9. De uitspraak is verder interessant omdat duidelijk is hoe een eventueel gebrek op dit punt nog kan worden hersteld. Voorafgaand aan de zitting bij de rechtbank was door de initiatiefnemer een losse Wnb-vergunning aangevraagd. Daardoor was, aldus de ABRvS, niet langer sprake van een situatie waarbij de vvgb-natuur zou moeten aanhaken bij het besluit tot verlening van de omgevingsvergunning. De rechtbank had daarom, aldus de ABRvS, in de uitspraak moeten afwegen of de rechtsgevolgen van de vernietigde omgevingsvergunning in stand konden blijven. De uitspraak vormt aldus een variant op een situatie waarover de ABRvS zich eerder, in maart 2019, uitsprak (ABRvS 13 maart 2019, ECLI:NL:RVS:2019:803). In die uitspraak overwoog de ABRVS dat een aanvrager na het indienen van de aanvraag omgevingsvergunning (inclusief natuur-vvgb) de natuurtoestemming hiervan kan loskoppelen, door naderhand een losse natuurvergunning aan te vragen zodat de natuur-vvgb bij het besluit tot verlening de omgevingsvergunning niet meer hoeft te worden gevraagd (en beoordeeld). Onderhavige uitspraak laat zien dat een eventueel gebrek in een aanvraag om omgevingsvergunning (door het niet laten aanhaken van de vvgb-natuur) ook nog kan worden hersteld door alsnog een losse Wnb-toestemming aan te vragen. Dat leidt dan wel tot een gegrond beroep, maar ook tot het in stand laten van de rechtsgevolgen van de omgevingsvergunning en daarmee dus materieel tot een onherroepelijke omgevingsvergunning.

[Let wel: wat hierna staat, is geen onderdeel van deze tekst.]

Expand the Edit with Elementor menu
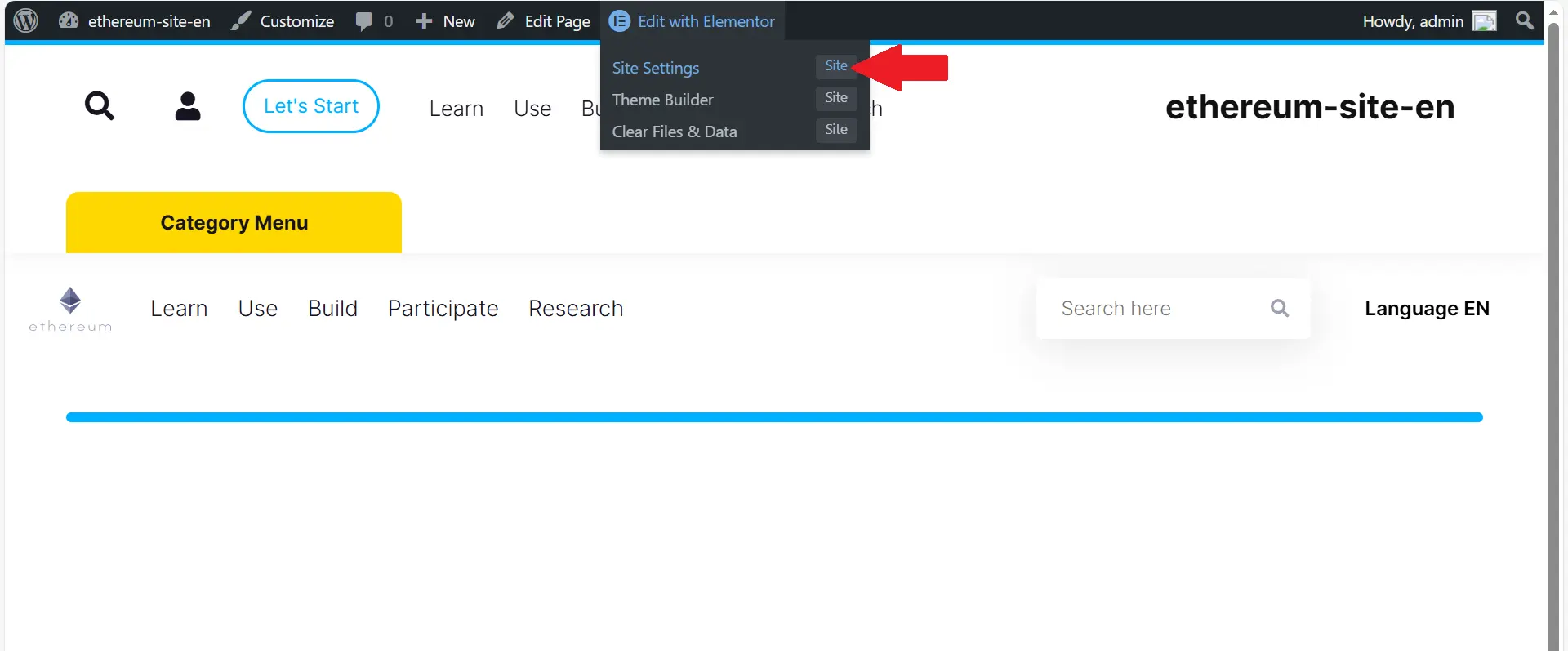 pos(693,21)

10. Volledigheidshalve wijs ik ten slotte in dit kader nog op de uitspraak van de Rechtbank Overijssel d.d. 10 november 2020 (ECLI:NL:RBOVE:2020:3741), over een situatie waarin (pas) voorafgaand aan de beslissing op bezwaar een losse natuurtoestemming was aangevraagd. Dit was voor de rechtbank voldoende om te concluderen dat een eventueel gebrek bij het primaire besluit tot verlening van de omgevingsvergunning (zonder vvgb-natuur) was hersteld. Een pragmatische oplossing – ware het niet dat hiermee wel een situatie is ontstaan dat, vanwege de onjuiste aanname dat bij indienen van de aanvraag om omgevingsvergunning geen vvgb-natuur nodig was, niet de voorbereidingsprocedure van afd. 3.4 Awb is gevolgd. Terwijl dat m.i. strikt genomen wel had gemoeten. Het is maar goed dat deze procedurele discussies verleden tijd zijn zodra de Omgevingswet in werking is getreden!